U.S. market maker Knight Capital was left close to bankruptcy last month following an algorithmic error that caused erratic trading activity and left the firm with billions of dollars of unwanted securities. The company estimated that it lost $440 million because of the software glitch. In this case, the faulty algorithm was left unchecked for a part of August 1, the day Knight’s faulty software acquired large volumes of shares at unfavorable prices, before Knight realized the error and was then forced to sell the shares—as the market had moved against the market-maker—later in the same day to reduce further losses.

One principal trading firm and options market maker, Tibra, has recently announced that it has selected Redkite to ensure compliance monitoring.

The move is also aimed at bringing Tibra into line with the new rules set out by the European Securities and Markets Authority (Esma) on automated trading governing algorithmic trading practices in Europe. Esma has taken the lead in this field compared to other regulators around the world, who are only now waking up to the dangers of rogue algos.

“Tibra is committed to industry best practice in all trading operations including compliance,” said Denis Jackson, regional general manager of Europe for Tibra, which operates in multiple markets across Australia, Asia, Europe and North America.”

Coupe at Redkite added: “Principal trading firms such as Tibra now have the requirement for intelligent and efficient market surveillance tools. To this end, Redkite Financial Markets has turned algorithmic trading scenarios on their heads with a solution that reaches out and detects trading anomalies and potentially abusive trading practices in real-time, in the most accurate manner. We are delighted Tibra has selected the Redkite Surveillance compliance monitoring solution.”

Another firm to offer market surveillance solutions to deal with the new Esma rules is trading and technology firm SunGard, through its Protegent Market Abuse solution.

SunGard’s system offers analytical tools such as graphical visualizations of market events, news and market data.

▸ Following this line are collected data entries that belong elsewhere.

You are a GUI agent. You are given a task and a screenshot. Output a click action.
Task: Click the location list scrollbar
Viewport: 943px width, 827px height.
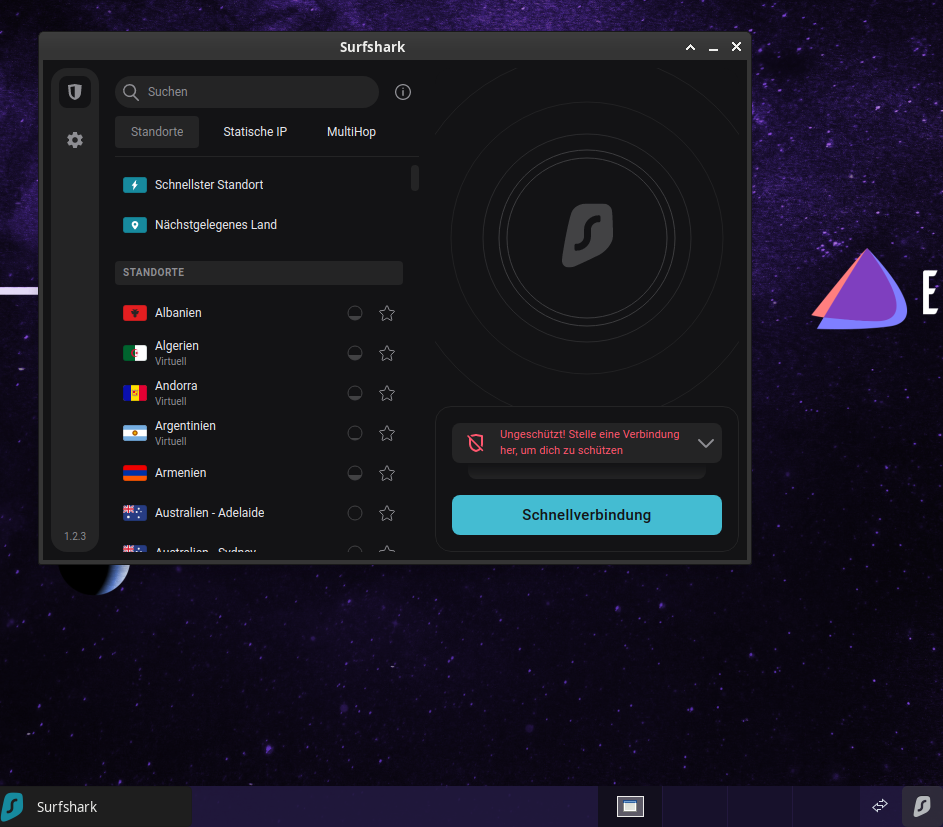(415, 178)
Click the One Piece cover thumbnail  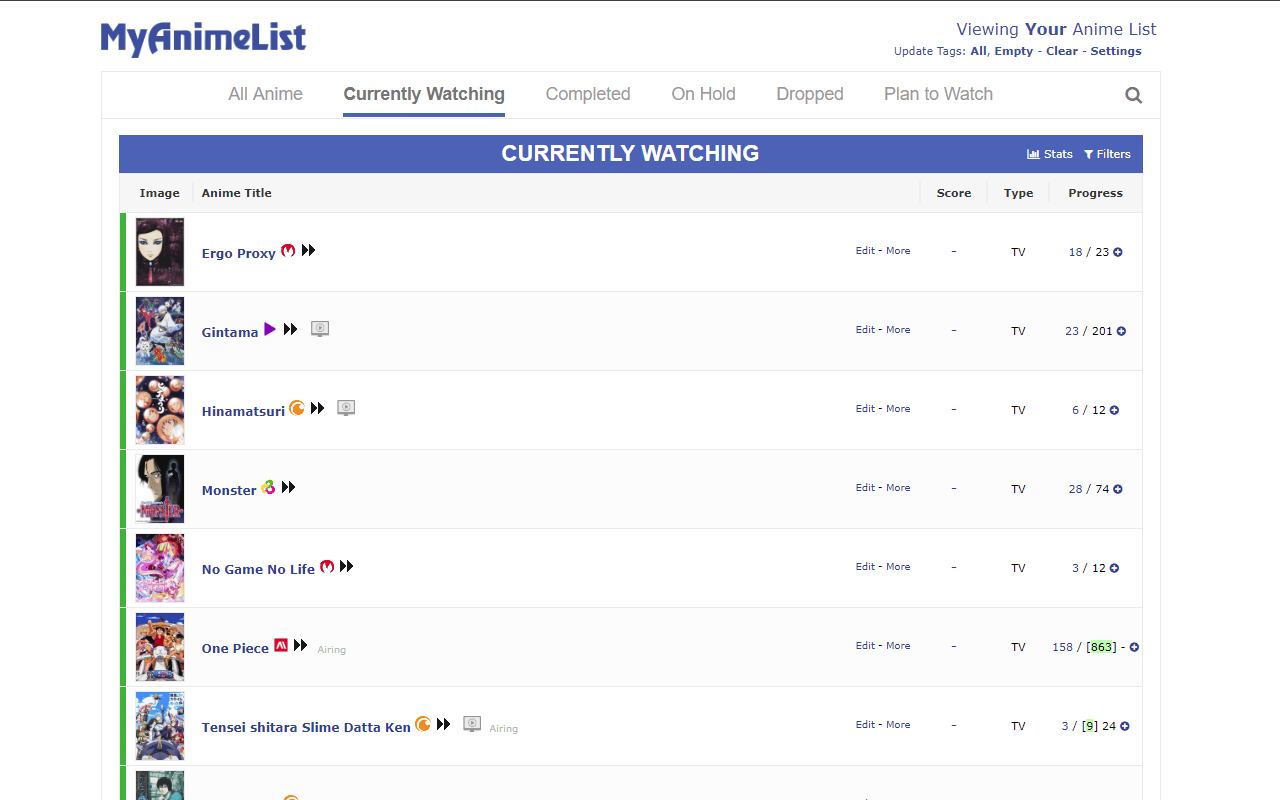click(160, 647)
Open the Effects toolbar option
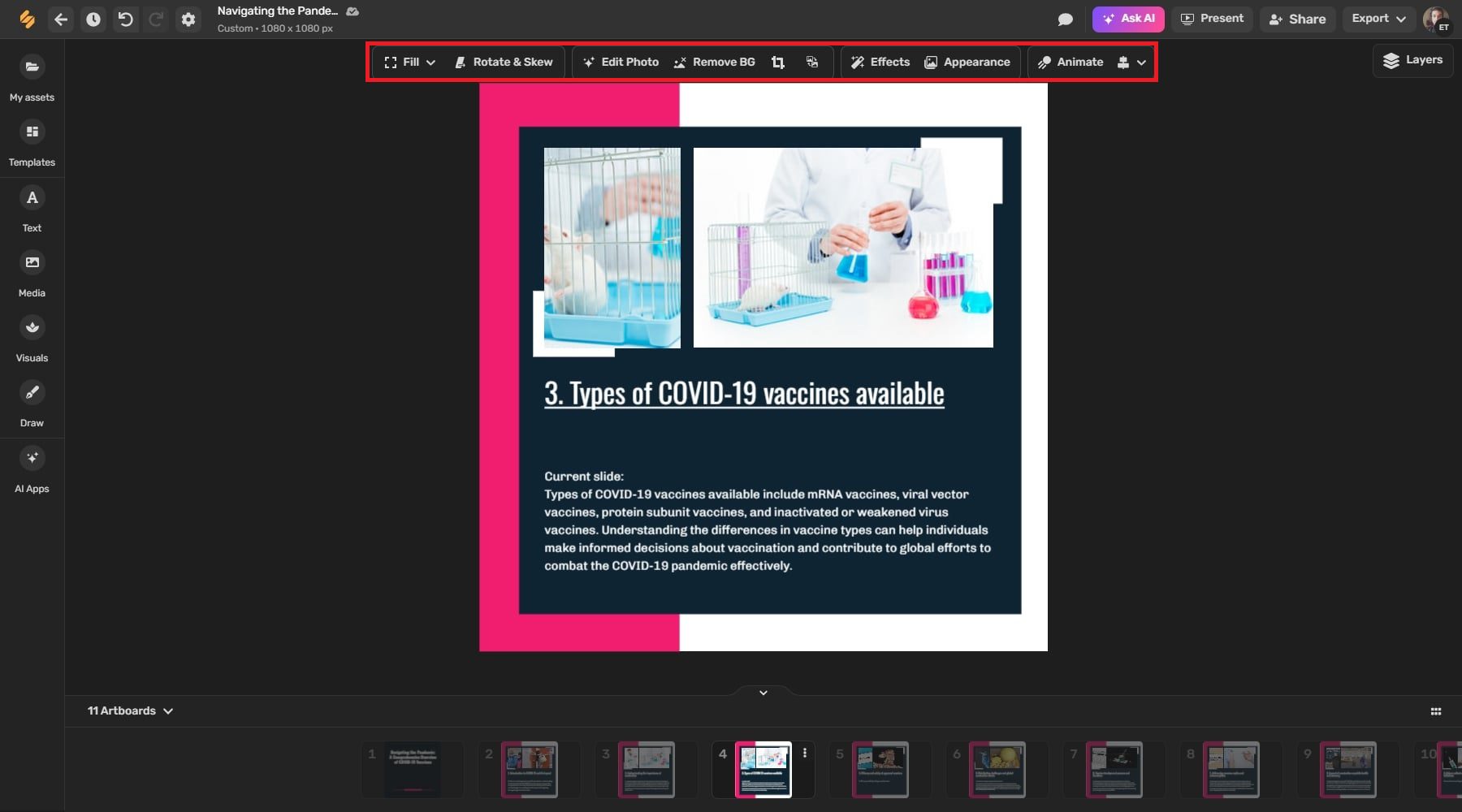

It also provides a configurable baseline rules and reports library, helping ensure compliance with the Esma regulations and also the European Union’s Market Abuse Directive, as well as the relevant parts of MiFID, which governs the conduct of financial services firms in Europe.

“It’s crucial that trading participants establish a comprehensive trade monitoring process in order to comply with all of the regulatory requirements, minimize the regulatory risk involved in trading activities and protect their reputation,” said Steve Sabin, chief operating officer of SunGard’s Protegent business unit.

Davy, an Irish stockbroker, has selected SunGard’s Protegent Market Abuse to help identify high-risk behaviors across its equity and bond trading operations globally.

“It is vital to display corporate responsibility and identify potential market abuse,” said Ger Knowles, head of regulations and compliance at Davy. “SunGard’s Protegent Market Abuse solution provides the flexibility and functionality that we need to help manage the increasing regulatory requirements to perform timely and exhaustive market abuse surveillance.”